◆ STUDY MATERIAL
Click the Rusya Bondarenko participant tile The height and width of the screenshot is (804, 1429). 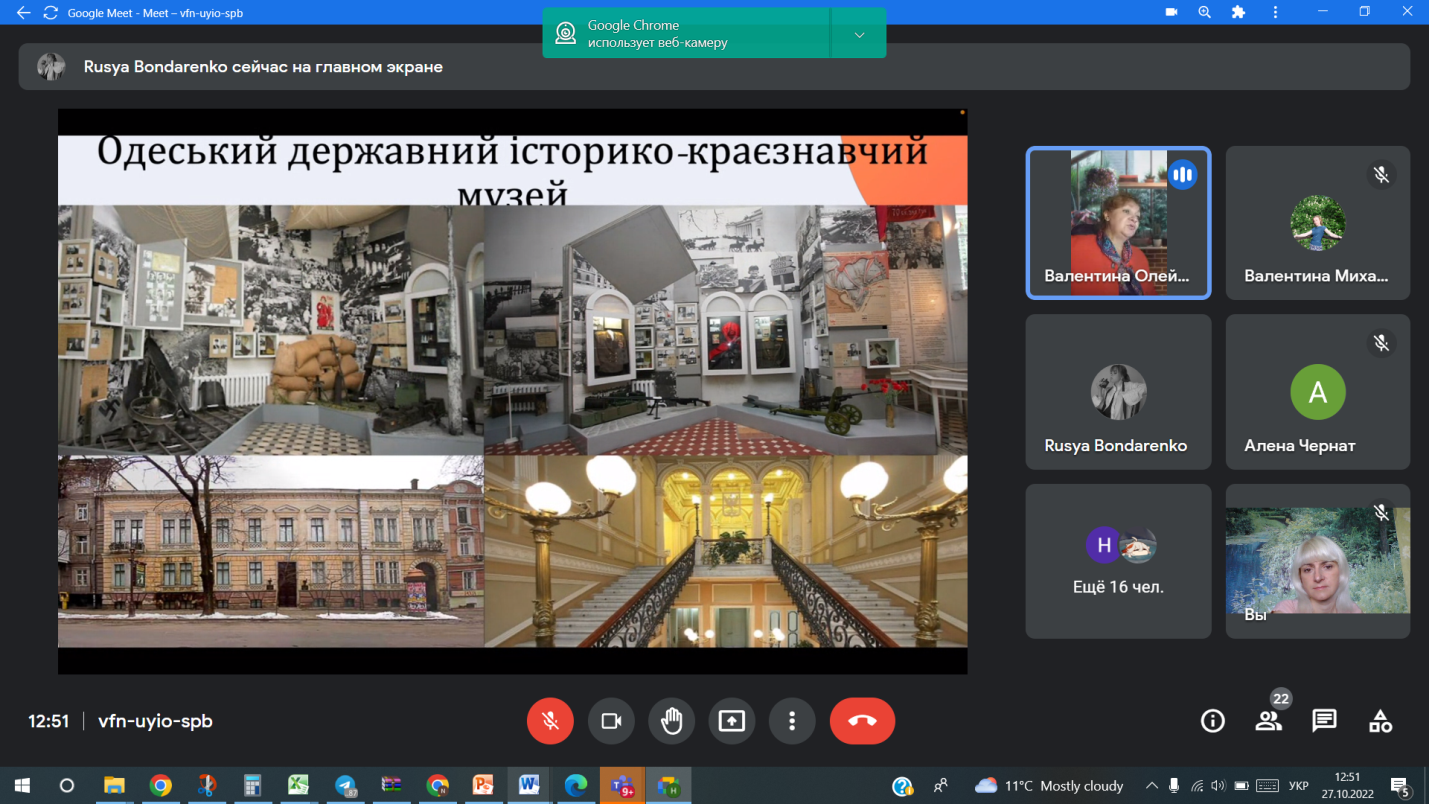[1118, 392]
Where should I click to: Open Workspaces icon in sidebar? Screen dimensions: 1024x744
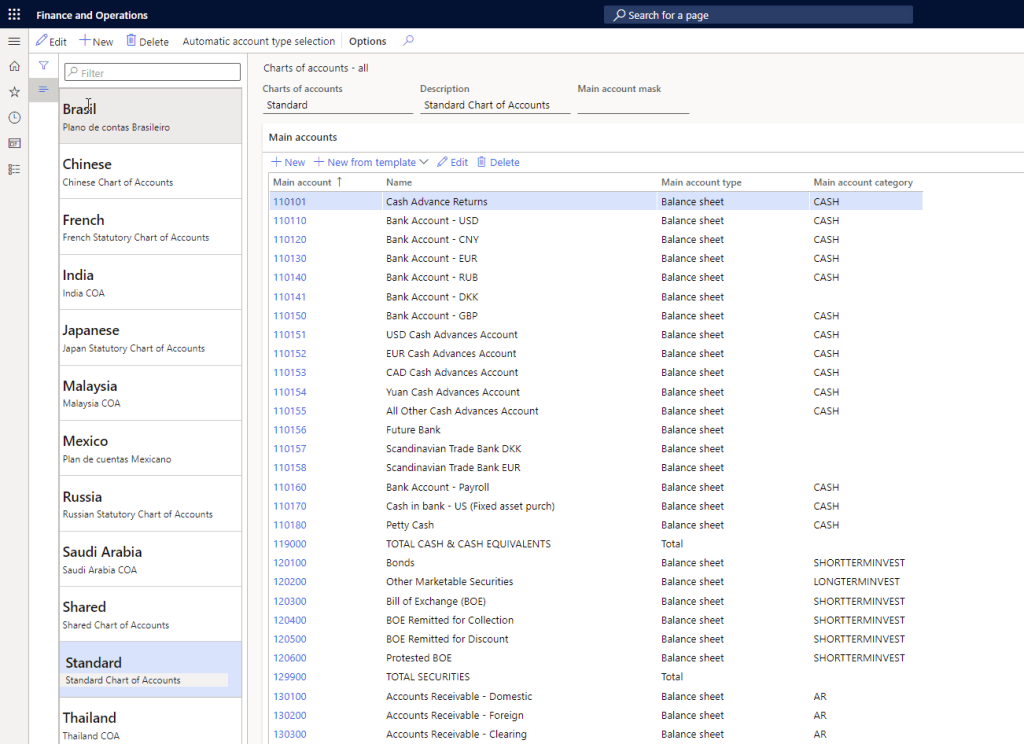tap(14, 144)
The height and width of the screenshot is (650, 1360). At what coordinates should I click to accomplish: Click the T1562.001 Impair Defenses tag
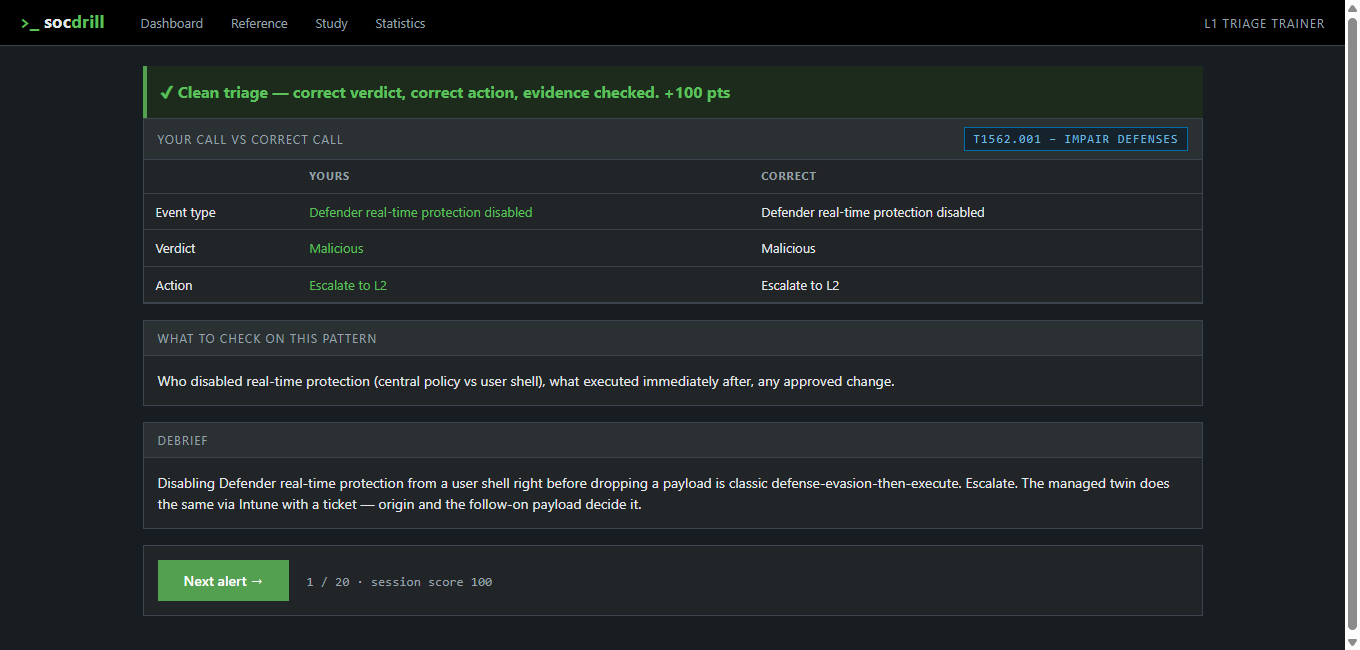coord(1075,139)
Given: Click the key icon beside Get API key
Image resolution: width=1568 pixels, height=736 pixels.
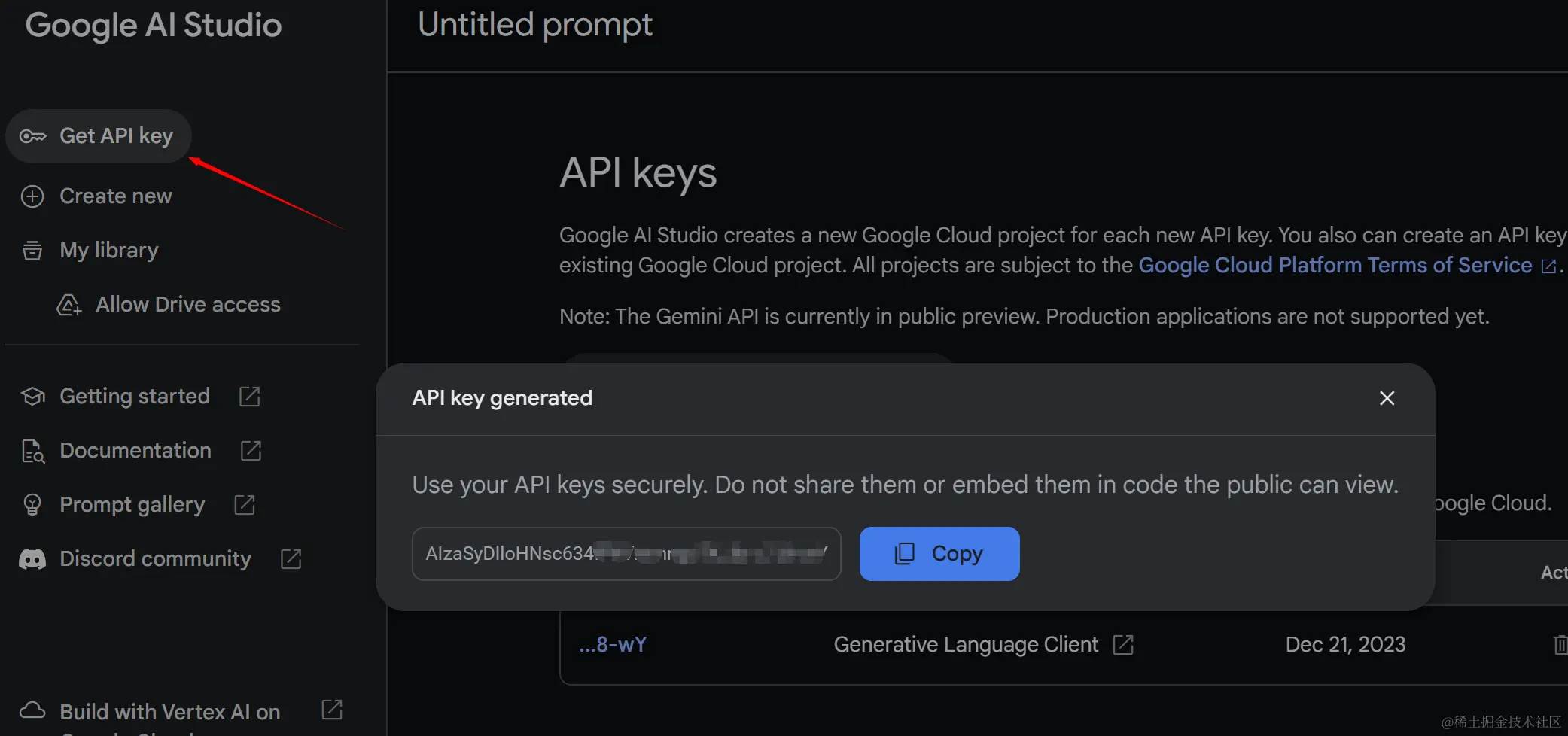Looking at the screenshot, I should [x=32, y=136].
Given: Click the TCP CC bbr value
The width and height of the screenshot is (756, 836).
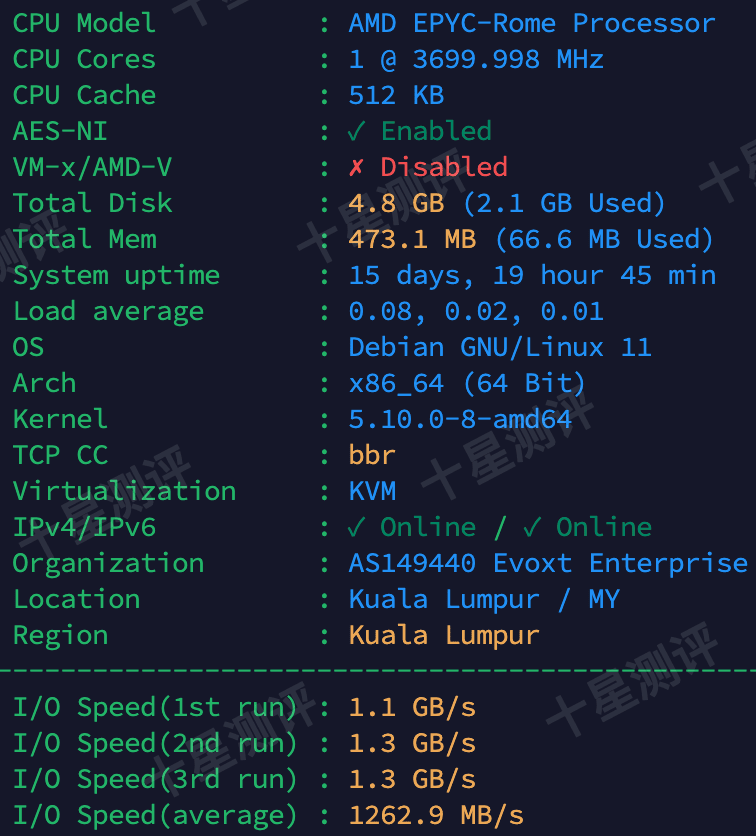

◆ EXERCISE OBJECTIVE
Everything from the line with "Image resolution: width=1568" through the end of the listing above, both ends included, should be set down exactly; copy nothing else, and skip the pictures.

◆ REPLY TO THE EXERCISE
Image resolution: width=1568 pixels, height=736 pixels.
Looking at the screenshot, I should [x=32, y=136].
Given: Click the TCP CC bbr value
The width and height of the screenshot is (756, 836).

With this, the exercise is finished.